▸ What is required
Below are the records; copy exactly the stretch from the line containing "You are a computer-use agent. This" through the line containing "Instruction: Select the", both ends included, and nothing else.

▸ Records
####

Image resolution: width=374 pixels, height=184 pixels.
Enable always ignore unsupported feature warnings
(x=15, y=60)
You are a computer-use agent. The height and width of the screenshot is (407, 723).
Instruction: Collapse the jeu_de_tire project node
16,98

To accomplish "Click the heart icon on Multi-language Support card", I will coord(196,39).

####

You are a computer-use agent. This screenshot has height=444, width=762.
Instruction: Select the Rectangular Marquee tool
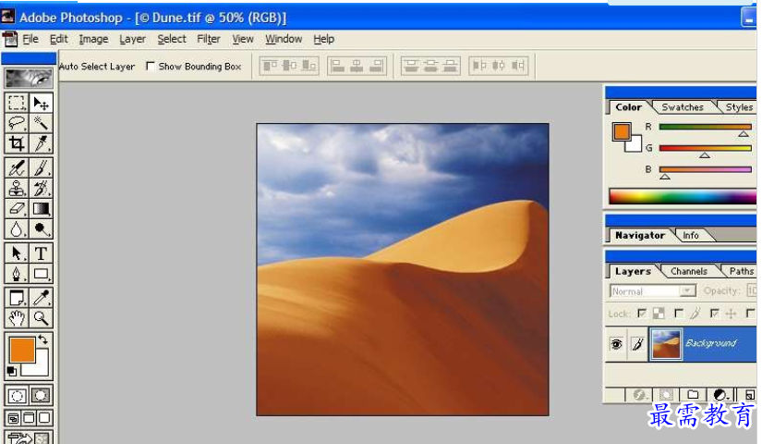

####

▸ Output
You are a computer-use agent. This screenshot has height=444, width=762.
Instruction: Select the Rectangular Marquee tool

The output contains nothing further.